Blessed, or “happy” as some faithful translations read, are the poor, the meek, those who mourn and those who show mercy. Blessed, too, are the peacemakers, those who thirst for justice, those whose hearts are pure and those who take insults in the name of Jesus. These promises are not merely a poetic turn of speech, not merely rhetoric for an auspicious occasion but they pour out of Jesus own heart and signify both his constant demeanor and his consoled frame of mind.
Let me say something about the nature of God in relation to the beatitudes and then read and comment on a quote from Dietrich Bonhoeeffer’s The Cost of Discipleship.

First we step behind the reality of Jesus: The descriptors in the beatitudes tell us about the nature of God as well as any words in the scriptures. God, for example, is poor in the sense that there is no category of creation whose absence can make God poorer or whose presence can make God richer. God shows us the divine meekness and mercy, mourns with us when we test our freedom to our sorrow; God makes peace, desires justice, is pure of heart and is the first to hear the insults directed to the Person of Christ, the insults that deny Christ and that proclaim the death of God.

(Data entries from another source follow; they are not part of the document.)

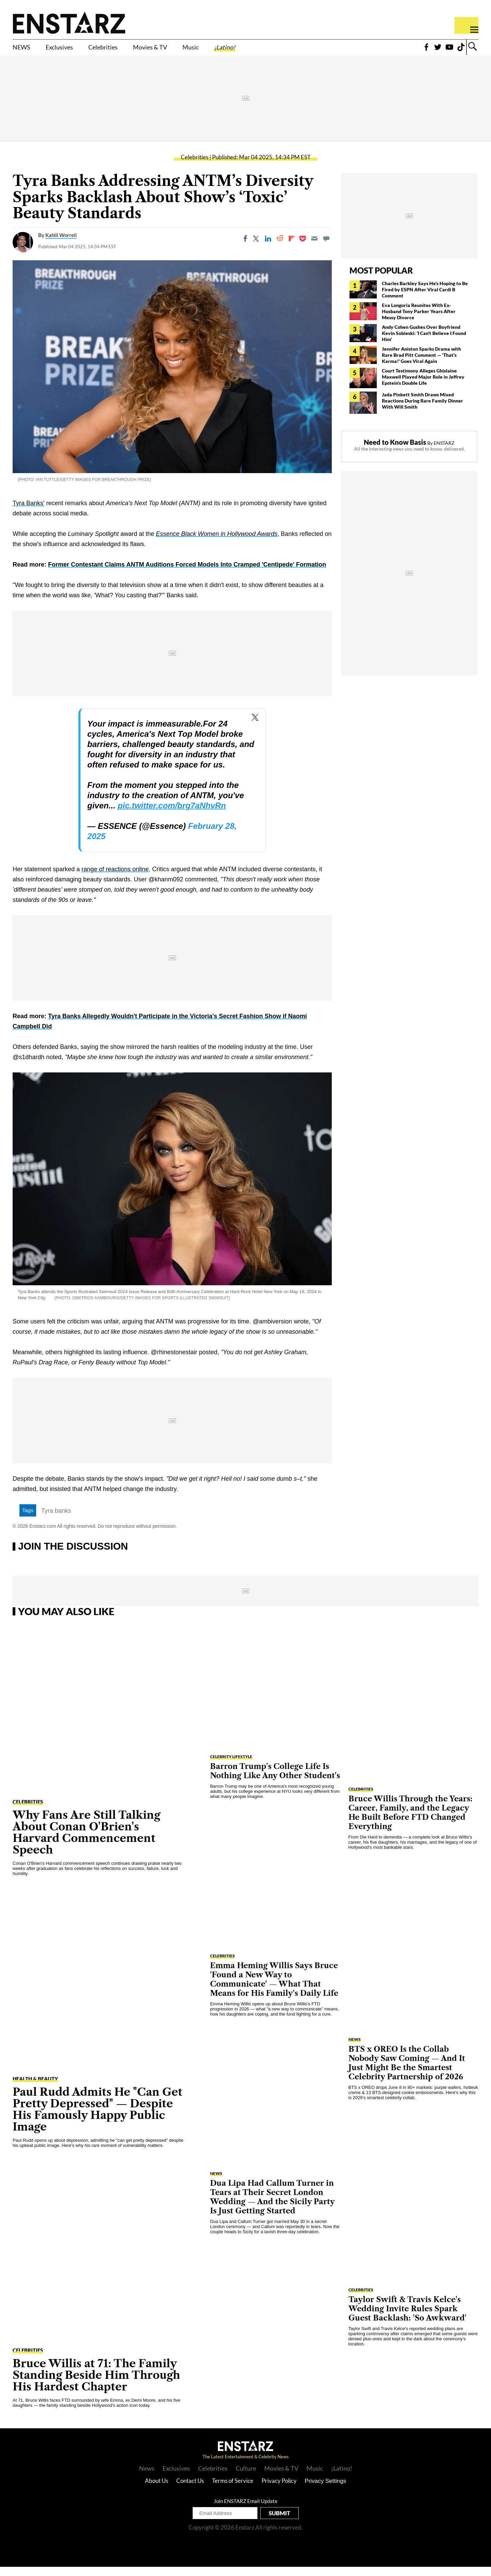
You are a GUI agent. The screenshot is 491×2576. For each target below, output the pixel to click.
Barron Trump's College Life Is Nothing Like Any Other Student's (275, 1780)
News (146, 2477)
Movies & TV (187, 50)
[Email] (314, 247)
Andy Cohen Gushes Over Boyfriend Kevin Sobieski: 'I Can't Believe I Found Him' (424, 342)
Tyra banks (56, 1520)
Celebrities (127, 50)
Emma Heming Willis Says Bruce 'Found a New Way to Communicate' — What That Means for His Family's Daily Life (274, 1988)
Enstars (69, 22)
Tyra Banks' (28, 512)
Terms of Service (232, 2489)
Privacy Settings (325, 2490)
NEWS (25, 50)
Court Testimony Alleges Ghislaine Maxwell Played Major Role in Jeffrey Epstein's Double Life (423, 386)
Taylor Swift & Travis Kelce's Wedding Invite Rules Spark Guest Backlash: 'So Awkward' (407, 2317)
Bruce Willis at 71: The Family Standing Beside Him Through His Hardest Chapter (96, 2384)
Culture (246, 2477)
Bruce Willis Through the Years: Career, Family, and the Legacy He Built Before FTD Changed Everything (410, 1821)
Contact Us (190, 2489)
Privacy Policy (279, 2489)
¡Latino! (280, 50)
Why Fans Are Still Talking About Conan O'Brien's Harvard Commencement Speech (86, 1841)
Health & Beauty (35, 2087)
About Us (156, 2489)
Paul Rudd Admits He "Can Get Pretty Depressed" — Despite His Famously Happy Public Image (97, 2118)
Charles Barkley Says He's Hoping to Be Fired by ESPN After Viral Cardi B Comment (425, 299)
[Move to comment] (326, 247)
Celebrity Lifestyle (231, 1765)
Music (237, 50)
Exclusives (71, 50)
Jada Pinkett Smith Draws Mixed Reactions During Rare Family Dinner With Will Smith (422, 410)
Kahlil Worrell (61, 244)
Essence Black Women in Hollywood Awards (216, 543)
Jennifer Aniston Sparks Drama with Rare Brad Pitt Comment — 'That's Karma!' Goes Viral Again (421, 364)
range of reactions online (115, 878)
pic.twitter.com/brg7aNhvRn (172, 814)
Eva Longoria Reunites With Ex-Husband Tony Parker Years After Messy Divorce (419, 320)
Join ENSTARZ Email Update (246, 2510)
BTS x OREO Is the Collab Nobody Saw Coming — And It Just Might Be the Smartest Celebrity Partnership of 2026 (406, 2072)
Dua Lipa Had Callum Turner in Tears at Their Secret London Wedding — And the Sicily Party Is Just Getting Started (272, 2206)
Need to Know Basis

How is it possible for us to be like God and to live as Jesus lived in constant touch with the happiness of God? Dietrich Bonhoeffer confidently writes in The Cost of Discipleship the key to the nature of the beatitudes:

“[Jesus calls] the disciples blessed, not because of the privation or the renunciation they have made, for these are not blessed in themselves. Only the call and the promise, for the sake of which the disciples are made to suffer poverty and renunciation, can justify the beatitudes [can justify the state of happiness]. Sometimes Jesus speaks of privation [and the like] as if they implied particular virtues in his disciples, but that is neither here nor there. …Privation [and the like] all have the same ground—the call and the promise of Jesus.”

We value the comforts of the world: our health, our worldly reputation, our lives, our control over circumstance, an independence to make up our own minds about likes and dislikes. But to become disciples, to hear the call engages us in the common enterprise under the leadership of Jesus. We cling less to our worldly opinions; we worry less about our health; we care less about our worldly reputation; we ease our control. We place practical decisions in the hands of God.

Jesus himself experiences the happiness of this way of life and as the first born of all creation he offers it to us. We hear the call to discipleship and then experience the result of our call; it is the experience of Jesus: privation and renunciation. To the surprise of those who answer the call Jesus shares his consolation promising to us who have become his friends: “Blessed are you.”
God does not require most of us to live in such a crisis as the one that enveloped Bonhoeffer for the last decade of his life. God called him to be meek and a peacemaker, to thirst for justice and to mourn the collapse of Christianity under the Nazis.

He criticized publicly not only Hitler’s ideology and war machine but also his fellow Christians who denied themselves in their eagerness to cling to what little influence they retained in the era of Hitler. But Bonhoeffer prayed the Beatitudes finding that God would continue to console and be faithful to him. It is a testament to Bonhoeffer’s great character that even Hitler could not bring him to a legitimate trial and only in a gesture of vengeful weakness during the very last days of the war did Hitler order him executed. God uses the weak to shame the strong.

Our own crises pale in comparison to the crisis of Christianity in Hitler’s Germany but, have no doubt, the call and the promise of discipleship are for us in our own day-to-day lives. Many of us are restless in our search for the way of discipleship. God and the Lord Jesus are even more restless in their desire for our happiness. Blessed are those of us who have ears to hear.